▶ **Exercise instructions**
Leave the images out, and copy each of the records below exactly.

========================================

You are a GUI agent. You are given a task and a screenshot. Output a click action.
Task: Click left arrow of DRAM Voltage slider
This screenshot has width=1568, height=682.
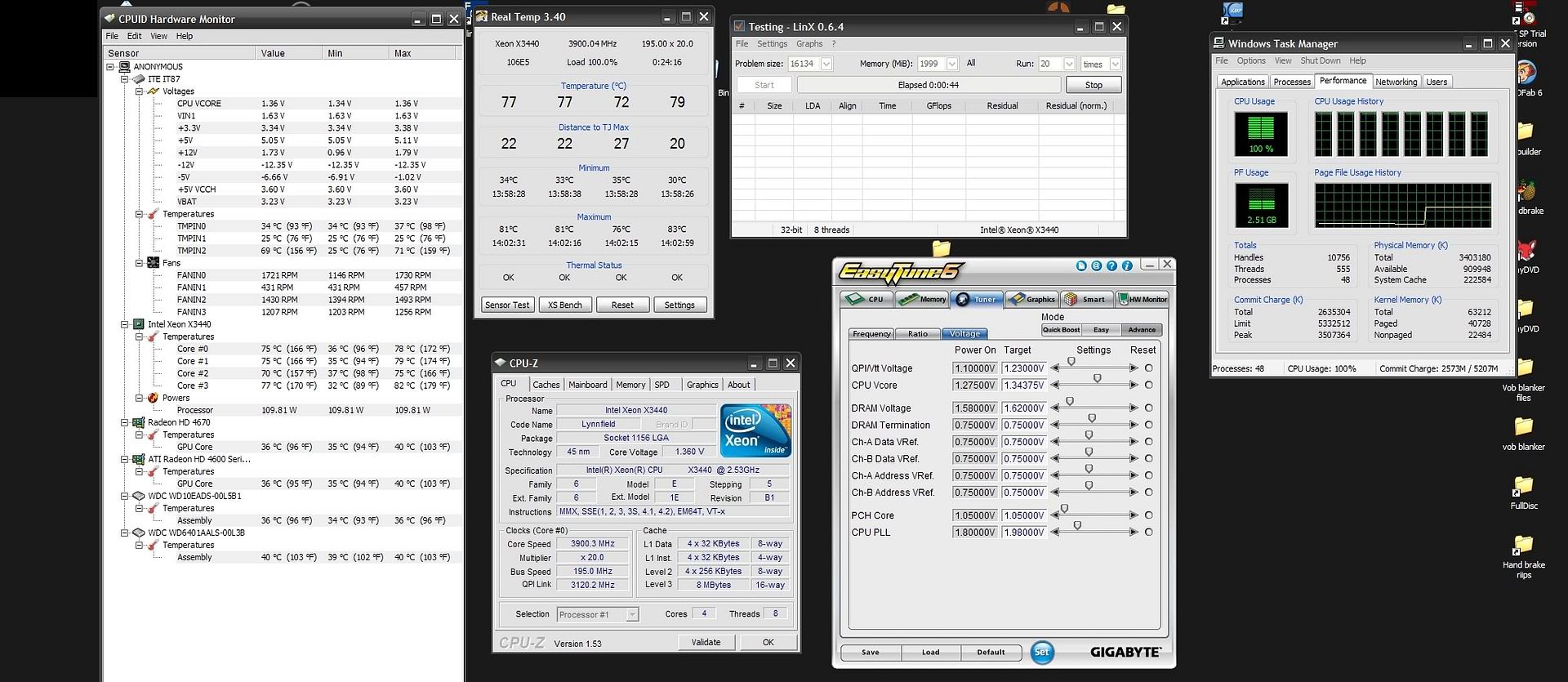click(1055, 408)
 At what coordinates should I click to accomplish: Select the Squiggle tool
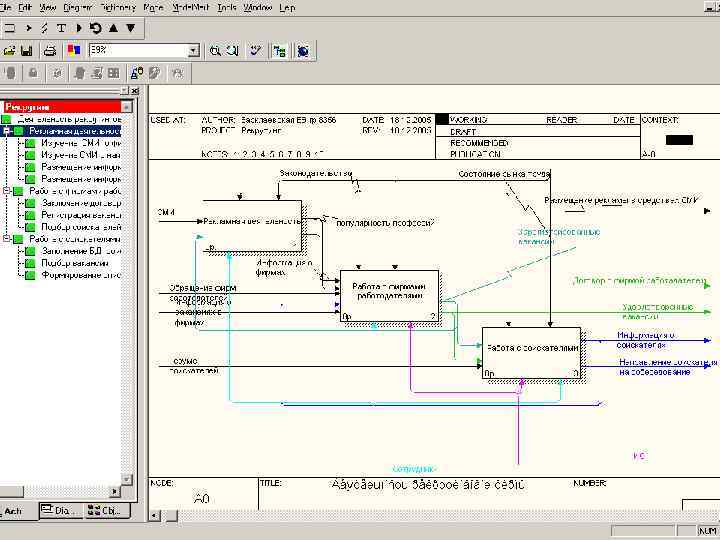[45, 28]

========================================

▶ **Output of the task**
You are a GUI agent. You are given a task and a screenshot. Output a click action.
Task: Click left arrow of DRAM Voltage slider
This screenshot has width=1568, height=682.
click(1055, 408)
 At what coordinates should I click to accomplish: Select the Squiggle tool
[45, 28]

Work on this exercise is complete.